El huevo se recuperó de tal forma que, según la Secretaría de Agricultura y Desarrollo Rural, el consumo per cápita en México en 2019 fue de 22 kilogramos, consiguiendo el primer lugar del consumo mundial. El mexicano come huevo casi innegablemente a la hora del desayuno, sin embargo está presente a lo largo y ancho de más de doscientos platillos de la alimentación cotidiana: desde en sopas como el pozole estilo Guerrero, detrás del capeado de los chiles poblanos, el rebozado de unos camarones estilo Baja, el ligamento de unas tortitas de atún, el cuajado del flan o la esponjosidad de un pastel de elote.

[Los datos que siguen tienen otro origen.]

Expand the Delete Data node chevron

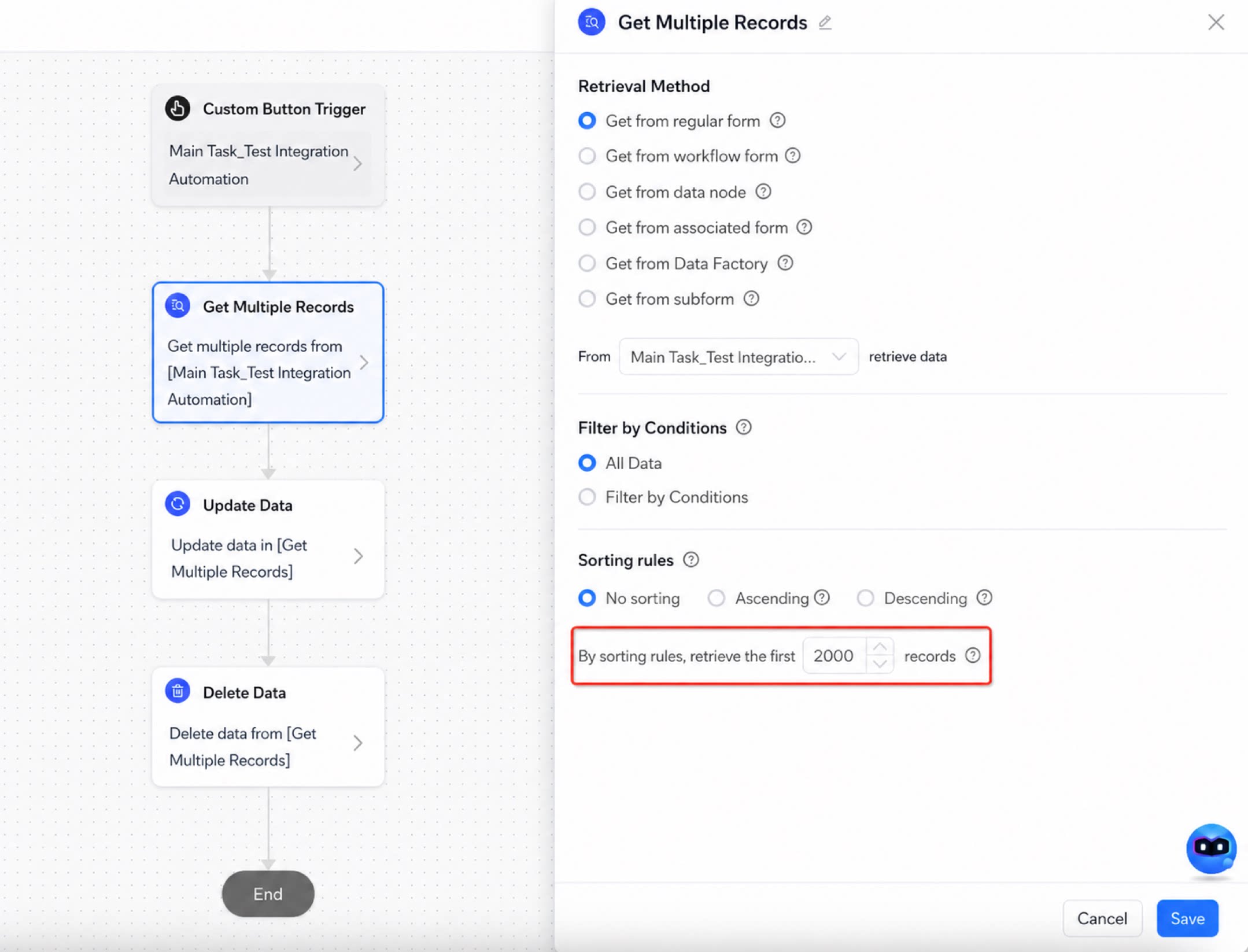click(358, 743)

Con más de quinientos años en el territorio nacional el huevo se ha integrado, no sólo en cada recetario de las cocinas regionales y a la canasta básica, sino como parte de la identidad nacional. Incluso forma parte del sincretismo religioso en donde no hay limpia energética que se respete sin la inclusión de un huevo pasado de pies a cabeza por el consultante. En el vocabulario popular, el huevo y sus decenas de acepciones están arraigadas en las más floridas conversaciones, pues no hay duda de que, a los mexicanos nos gusta aderezar hasta lo más simple, o lo que es lo mismo, le ponemos huevos a todo.
¡Qué huevos!
Hablemos de optimismo gastronómico, de técnicas que pueden alcanzarse con el regalo de la presencia y la práctica. En esta sección está el capeado. Su arte es difícil de alcanzar. El “perfecto”, si es que acaso existiera, debería sentirse como una caricia de aire, debería tener un dejo a yema –sutil, armonioso–, y tener el grosor exacto para afianzarse sin romperse al alimento que resguarda. Si el capeado es el sujeto, este no debiera competir con los sabores de su objeto.
Sergio Camacho recomienda iniciar el proceso en un bowl frío para alcanzar de forma eficaz el punto de turrón en las claras. Una bendición extra, por aquí o por allá, no estorba. “Ya levantadas las claras, hay que ponerle un poco de la misma yema para que tenga color. Para mí, el secreto es meterle mucho aire y un poquito de sal, para que tenga sabor”.
Una técnica, quizás menos popular y aun así presente en los restaurantes hipsters de las grandes ciudades, es el huevo pochado. Como es una preparación sumamente versátil, se puede añadir a una salsa verde, una pomodoro, una shashuka, o sobre un pan brioche untado en hummus y aguacate. La complejidad está en conseguir que la yema se cueza en poco tiempo para que la clara no quede como un pedazo de goma. Para Camacho, hay que incluir un poco de vinagre en el agua hirviendo: “cuando hay una reacción química con la albúmina y el vinagre en el agua, conseguimos que se encapsule. Con el tiempo que le das a la cocción del huevo, se va haciendo rápidamente de afuera hacia adentro hasta tener una yema cocida”.
En cuanto a la omelette, no hay que desanimarse. Su perfecta ejecución pide pericia y de vez en cuando, convertir la delicada tortilla en unos huevos revueltos de último momento. Camacho dice que hay que hidratar el producto con una sustancia láctea –como leche o crema— y no incluir aceite sino mantequilla para que el agua se mantenga en las moléculas del huevo. La elección del sartén es asunto primordial. No ocupes una demasiado grande porque la tortilla quedará como crepa, ni una demasiado pequeña porque tardará más en coagular. Si tus manos no tienen la habilidad para irla enrollando con movimientos firmes en el mango de la sartén, utiliza una pala para doblarla. Luego, deslízala a tu plato con delicadeza pero con valentía. Ya sabes lo que dicen los chamanes: el huevo siente la energía. Hazlo sin miedo y oliendo ya la gloria de un desayuno perfecto.